▸ **Polecenie A**: Przepisz dokładnie wiersze danych, zaczynając od pierwszego z nich i kończąc na wierszu zawierającym "[x=43, y=185]", łącznie z nim. Obrazy pomiń w odpowiedzi.

▸ **Fragment strony**:
■ ■ ■ ■ ■

Kolejny miesiąc już za nami, jesień staje się coraz bardziej widoczna. Podobno przed nami całkiem ładny i ciepły weekend, ale to już chyba ostatnie takie przebłyski ciepła :)
W ostatnim poście pokazałam Wam moje wrześniowe nowości, więc teraz pora rozprawić się z pustymi opakowaniami.
W denku tradycyjnie znalazły się zarówno produkty które kupię i chętnie do nich wrócę, takie których nie kupię z różnych względów oraz takie co do których nie jestem do końca zdecydowana.
1 - BIELENDA - multifunkcyjny krem CC
Znalazłam go w którymś Shinyboxie i bardzo polubiłam. Ładnie ujednolica kolor skóry, nie tworzy smug, dość szybko się wchłania. Może troszkę brudzić ubrania, ale zdarzało mi się to niezwykle rzadko. Jedyne co mi w nim nie odpowiadało to drobinki rozświetlające - nie przepadam za błyszczeniem, ale trzeba przyznać że nie były to wielkie brokatowe drobiny, tylko delikatny blask. Do zniesienia ale nie w moim stylu :) Z tego co wiem to Bielenda ma tez wersję bez drobinek i to właśnie taką zamierzam kupić na przyszłą wiosnę :)

■ ■ ■ ■ ■

▸ **Wiersze danych**:
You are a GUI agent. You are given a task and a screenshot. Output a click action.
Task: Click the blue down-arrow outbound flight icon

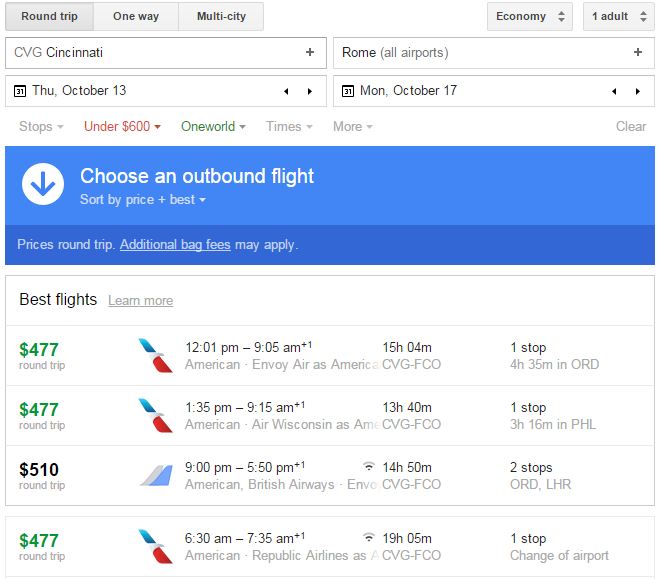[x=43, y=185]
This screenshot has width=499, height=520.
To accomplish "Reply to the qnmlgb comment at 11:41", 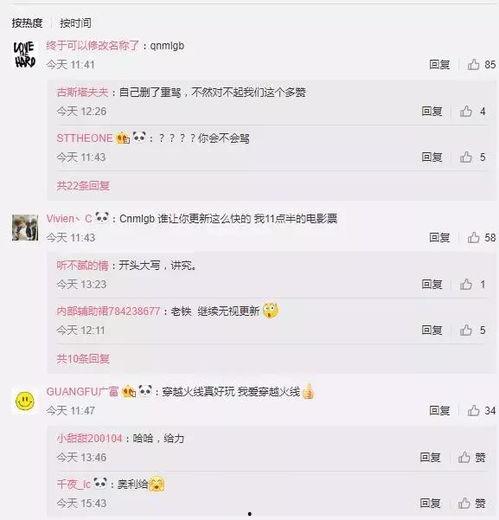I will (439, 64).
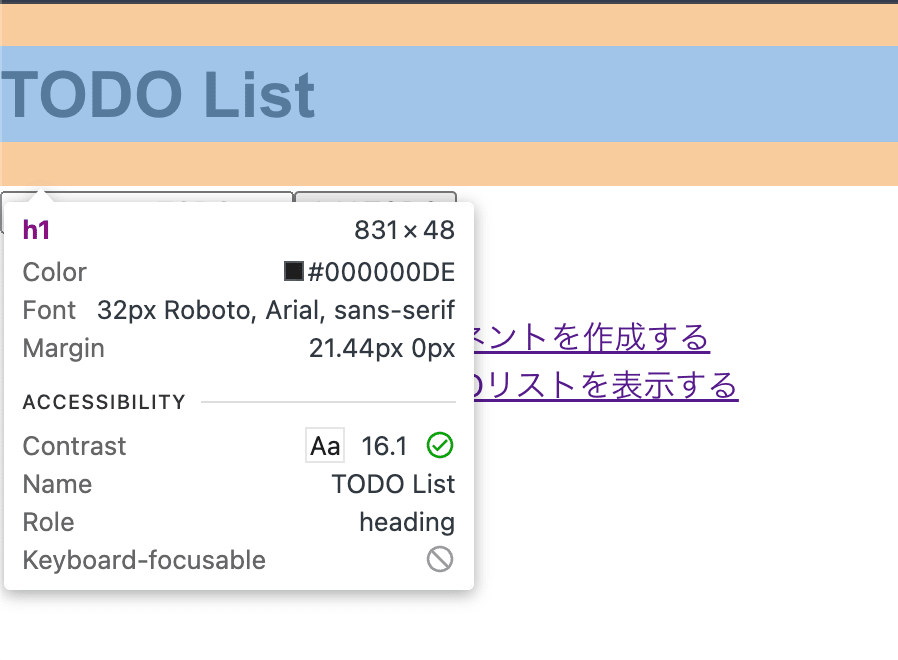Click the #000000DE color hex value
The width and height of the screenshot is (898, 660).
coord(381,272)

■ ■ ■ ■ ■

▸ **Polecenie B**: Przedstaw w formie krótkiej listy akapit fragmentu strony rozpoczynający się od słów "Znalazłam go w którymś Shinyboxie", zachowując jego najważniejsze informacje.

▸ **Rozwiązanie A**:
You are a GUI agent. You are given a task and a screenshot. Output a click action.
Task: Click the blue down-arrow outbound flight icon

[x=43, y=185]

▸ **Rozwiązanie B**:
- Krem znaleziony w Shinyboxie bardzo się spodobał.
- Ładnie ujednolica koloryt skóry, nie tworzy smug i dość szybko się wchłania.
- Może lekko brudzić ubrania, ale zdarzało się to bardzo rzadko.
- Wadą są drobinki rozświetlające: dają delikatny blask, a nie brokat, lecz nie odpowiadają gustowi piszącej.
- Bielenda ma też wersję bez drobinek i właśnie ta ma zostać kupiona na przyszłą wiosnę.